» **Data records**
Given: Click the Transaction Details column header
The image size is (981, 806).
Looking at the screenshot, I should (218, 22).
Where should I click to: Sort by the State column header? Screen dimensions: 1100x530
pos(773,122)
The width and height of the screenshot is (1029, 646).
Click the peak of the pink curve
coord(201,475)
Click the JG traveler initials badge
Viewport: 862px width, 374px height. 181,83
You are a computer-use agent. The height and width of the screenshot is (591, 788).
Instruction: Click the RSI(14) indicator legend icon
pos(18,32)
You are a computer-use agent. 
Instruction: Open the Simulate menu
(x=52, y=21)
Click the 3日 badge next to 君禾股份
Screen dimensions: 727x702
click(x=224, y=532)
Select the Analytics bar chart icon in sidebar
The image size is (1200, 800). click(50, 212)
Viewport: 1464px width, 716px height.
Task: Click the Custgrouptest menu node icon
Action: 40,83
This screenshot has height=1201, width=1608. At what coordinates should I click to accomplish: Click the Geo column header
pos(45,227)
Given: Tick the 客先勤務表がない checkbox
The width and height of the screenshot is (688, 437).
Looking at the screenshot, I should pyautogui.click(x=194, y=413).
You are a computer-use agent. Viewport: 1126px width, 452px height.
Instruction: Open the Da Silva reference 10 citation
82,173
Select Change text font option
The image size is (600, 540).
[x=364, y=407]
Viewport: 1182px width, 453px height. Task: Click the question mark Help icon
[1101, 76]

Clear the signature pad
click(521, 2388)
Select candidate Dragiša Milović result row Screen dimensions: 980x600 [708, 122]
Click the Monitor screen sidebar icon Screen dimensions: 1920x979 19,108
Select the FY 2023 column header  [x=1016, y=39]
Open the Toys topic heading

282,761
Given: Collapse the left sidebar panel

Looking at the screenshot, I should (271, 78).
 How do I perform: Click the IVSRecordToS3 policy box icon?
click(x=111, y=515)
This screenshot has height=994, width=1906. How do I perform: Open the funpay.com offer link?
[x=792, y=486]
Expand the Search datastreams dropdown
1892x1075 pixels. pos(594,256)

» **Prompt**
Please return exactly the lines that run from the line with "Where should I" through the end of the records above, both included, and nothing more.

» **Task answer**
Where should I click to: Sort by the State column header? Screen dimensions: 1100x530
pos(773,122)
The width and height of the screenshot is (1029, 646).
Click the peak of the pink curve
coord(201,475)
Click the JG traveler initials badge
Viewport: 862px width, 374px height. 181,83
You are a computer-use agent. The height and width of the screenshot is (591, 788).
Instruction: Click the RSI(14) indicator legend icon
pos(18,32)
You are a computer-use agent. 
Instruction: Open the Simulate menu
(x=52, y=21)
Click the 3日 badge next to 君禾股份
Screen dimensions: 727x702
click(x=224, y=532)
Select the Analytics bar chart icon in sidebar
The image size is (1200, 800). click(50, 212)
Viewport: 1464px width, 716px height.
Task: Click the Custgrouptest menu node icon
Action: 40,83
This screenshot has height=1201, width=1608. At what coordinates should I click to accomplish: Click the Geo column header
pos(45,227)
Given: Tick the 客先勤務表がない checkbox
The width and height of the screenshot is (688, 437).
Looking at the screenshot, I should pyautogui.click(x=194, y=413).
You are a computer-use agent. Viewport: 1126px width, 452px height.
Instruction: Open the Da Silva reference 10 citation
82,173
Select Change text font option
The image size is (600, 540).
[x=364, y=407]
Viewport: 1182px width, 453px height. Task: Click the question mark Help icon
[1101, 76]

Clear the signature pad
click(521, 2388)
Select candidate Dragiša Milović result row Screen dimensions: 980x600 [708, 122]
Click the Monitor screen sidebar icon Screen dimensions: 1920x979 19,108
Select the FY 2023 column header  [x=1016, y=39]
Open the Toys topic heading

282,761
Given: Collapse the left sidebar panel

Looking at the screenshot, I should (271, 78).
 How do I perform: Click the IVSRecordToS3 policy box icon?
click(x=111, y=515)
This screenshot has height=994, width=1906. How do I perform: Open the funpay.com offer link?
[x=792, y=486]
Expand the Search datastreams dropdown
1892x1075 pixels. pos(594,256)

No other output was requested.